The independent loss of the pineal foramen in Thliptosaurus and other kistecephalian dicynodonts may support an alternative hypothesis for the loss of the pineal foramen in therapsids. It's possible that changing global environmental conditions at the end of the Permian, such as global warming and the movement of the continents towards the equator, meant that less control was needed over thermoregulation in therapsids like Thliptosaurus, decreasing the need for the pineal foramen until it was ultimately lost. This is similar to some modern tropical lizards, which have much reduced pineal eyes as they do not need to regulate their body temperature as well as lizards in more seasonal and temperate environments. These changes to therapsid thermoregulation influenced by the environment may then be more important to the acquisition of endothermy in mammal evolution than sometimes presumed.

==Palaeoecology==
===Late Permian small dicynodonts===
Thliptosaurus was one of the few small-bodied dicynodonts (i.e. those with a skull length >15 cm) present in the latest Permian just before the Permian mass extinction, as they had suffered a major decline in diversity after their success in the earlier Middle to early-Late Permian. Small dicynodonts went from being over three times as numerous as all other tetrapods combined in the Tropidostoma Assemblage Zone (primarily in the form of Diictodon) to down to only 19.2% of total tetrapods in the lower Daptocephalus Assemblage Zone (AZ), and then to just 4% by the upper Daptocephalus AZ when Thliptosaurus had appeared. At the same time, larger species of dicynodonts were on the increase, occupying up to 64% of all tetrapods in the upper Daptocephalus AZ. The newly evolved Lystrosaurus in particular was especially abundant at 34% of the total.
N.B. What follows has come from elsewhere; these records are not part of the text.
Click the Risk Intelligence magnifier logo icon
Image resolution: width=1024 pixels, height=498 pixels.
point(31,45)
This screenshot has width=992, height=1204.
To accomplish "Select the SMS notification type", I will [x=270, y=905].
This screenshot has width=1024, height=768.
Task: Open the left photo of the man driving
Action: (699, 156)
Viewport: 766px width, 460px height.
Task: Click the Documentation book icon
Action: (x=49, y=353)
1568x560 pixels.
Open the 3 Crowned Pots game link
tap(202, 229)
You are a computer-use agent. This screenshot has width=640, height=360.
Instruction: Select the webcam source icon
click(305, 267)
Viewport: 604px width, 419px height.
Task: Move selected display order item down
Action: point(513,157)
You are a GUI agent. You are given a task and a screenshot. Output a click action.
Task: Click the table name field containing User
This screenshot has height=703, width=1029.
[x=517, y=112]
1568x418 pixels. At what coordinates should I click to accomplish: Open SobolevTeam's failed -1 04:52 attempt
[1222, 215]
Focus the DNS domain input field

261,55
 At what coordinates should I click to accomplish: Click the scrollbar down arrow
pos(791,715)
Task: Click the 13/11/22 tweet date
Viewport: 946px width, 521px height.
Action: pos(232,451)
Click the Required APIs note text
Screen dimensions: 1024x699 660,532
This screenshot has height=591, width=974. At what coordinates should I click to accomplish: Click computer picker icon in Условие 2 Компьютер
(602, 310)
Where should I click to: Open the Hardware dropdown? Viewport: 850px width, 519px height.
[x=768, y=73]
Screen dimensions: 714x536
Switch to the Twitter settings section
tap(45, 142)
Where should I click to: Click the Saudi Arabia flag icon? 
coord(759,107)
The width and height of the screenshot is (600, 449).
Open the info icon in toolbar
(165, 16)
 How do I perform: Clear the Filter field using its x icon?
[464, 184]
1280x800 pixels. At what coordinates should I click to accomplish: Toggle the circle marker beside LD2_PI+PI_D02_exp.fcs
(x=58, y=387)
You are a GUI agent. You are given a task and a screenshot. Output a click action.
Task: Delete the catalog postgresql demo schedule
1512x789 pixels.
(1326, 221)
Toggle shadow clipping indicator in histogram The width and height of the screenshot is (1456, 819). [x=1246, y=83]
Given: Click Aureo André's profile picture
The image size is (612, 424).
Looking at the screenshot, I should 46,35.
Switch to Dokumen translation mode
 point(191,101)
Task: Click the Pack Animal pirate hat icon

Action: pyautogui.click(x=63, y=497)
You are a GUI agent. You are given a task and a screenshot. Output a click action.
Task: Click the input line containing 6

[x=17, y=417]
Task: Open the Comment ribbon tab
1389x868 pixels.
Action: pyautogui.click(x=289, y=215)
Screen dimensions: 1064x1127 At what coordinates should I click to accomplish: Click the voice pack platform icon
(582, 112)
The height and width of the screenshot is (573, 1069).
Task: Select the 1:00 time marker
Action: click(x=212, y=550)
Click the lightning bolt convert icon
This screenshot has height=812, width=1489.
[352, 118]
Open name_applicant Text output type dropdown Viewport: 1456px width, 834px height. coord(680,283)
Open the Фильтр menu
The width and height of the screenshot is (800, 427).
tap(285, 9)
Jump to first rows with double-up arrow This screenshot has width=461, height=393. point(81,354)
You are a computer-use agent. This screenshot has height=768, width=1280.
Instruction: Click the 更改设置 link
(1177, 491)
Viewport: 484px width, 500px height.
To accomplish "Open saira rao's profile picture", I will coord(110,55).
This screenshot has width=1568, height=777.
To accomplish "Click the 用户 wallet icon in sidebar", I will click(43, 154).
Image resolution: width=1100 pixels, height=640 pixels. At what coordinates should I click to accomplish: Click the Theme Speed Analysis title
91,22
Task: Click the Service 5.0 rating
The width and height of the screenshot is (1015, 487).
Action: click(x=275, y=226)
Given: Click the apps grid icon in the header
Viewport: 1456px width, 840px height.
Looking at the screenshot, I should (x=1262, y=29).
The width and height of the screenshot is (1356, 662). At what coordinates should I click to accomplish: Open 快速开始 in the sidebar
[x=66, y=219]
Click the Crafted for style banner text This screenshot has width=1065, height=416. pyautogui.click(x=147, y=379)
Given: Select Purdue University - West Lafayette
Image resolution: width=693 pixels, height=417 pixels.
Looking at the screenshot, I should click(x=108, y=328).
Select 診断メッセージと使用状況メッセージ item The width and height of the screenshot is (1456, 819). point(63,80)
The presence of a previously unknown small dicynodont in the Upper Daptocephalus AZ then is surprising.

Restoration of the contemporary and related small dicynodont Dicynodontoides.

Despite their decline, small dicynodonts still survived the Permian mass extinction, as evidenced by the kingoriid Kombuisia and myosaurid Myosaurus from Antarctica and South Africa. Both were present during the Induan of the Early Triassic, but while Myosaurus perished shortly after Kombuisia persisted into the earliest Anisian of the Middle Triassic. The ancestor-descendant relationships of these small dicynodonts to those of the Permian is unclear, but they do not appear to be directly related to any known Permian species. It has been suggested that the ancestors of the small Triassic dicynodonts (as well as the successful Triassic Kannemeyeriiformes) must have been present outside of the well-sampled historical localities of the Karoo Basin. The discovery of Thliptosaurus may support this idea, as it could indicate that local, endemic second-order faunas existed amongst the more widespread well known faunas of the Daptocephalus AZ. More crucially, it suggests that such 'missing diversities' may be present even in the under-sampled localities of otherwise historically important regions like the Karoo Basin.

===KwaZulu-Natal palaeoenvironment===
The environment of the upper Daptocephalus Assemblage Zone has been interpreted as well-drained floodplains, with a lower water table than the preceding wetter lower Daptocephalus AZ. This may have reduced the inferred marginal river and low undergrowth habitats that small dicynodonts are thought to have preferred, leading to their decline. Favourable habitats for small dicynodonts must have still existed, including in KwaZulu-Natal, as evidenced by Thliptosaurus. In KwaZulu-Natal, Thliptosaurus co-existed with other more widespread fauna typical of the Daptocephalus AZ, namely the dicynodonts Daptocephalus itself and Lystrosaurus. It also at least co-existed with the smaller dicynodont Kwazulusaurus, which may represent another local endemic dicynodont species from KwaZulu-Natal (however, it's possibly a synonym of Lystrosaurus), as well as the large predatory therocephalian Moschorhinus. Other therapsids known from elsewhere in the latest upper Daptocephalus AZ include the larger dicynodonts Oudenodon, Pelanomodon and Dinanomodon, the therocephalian Promoschorhynchus and remains of gorgonopsians.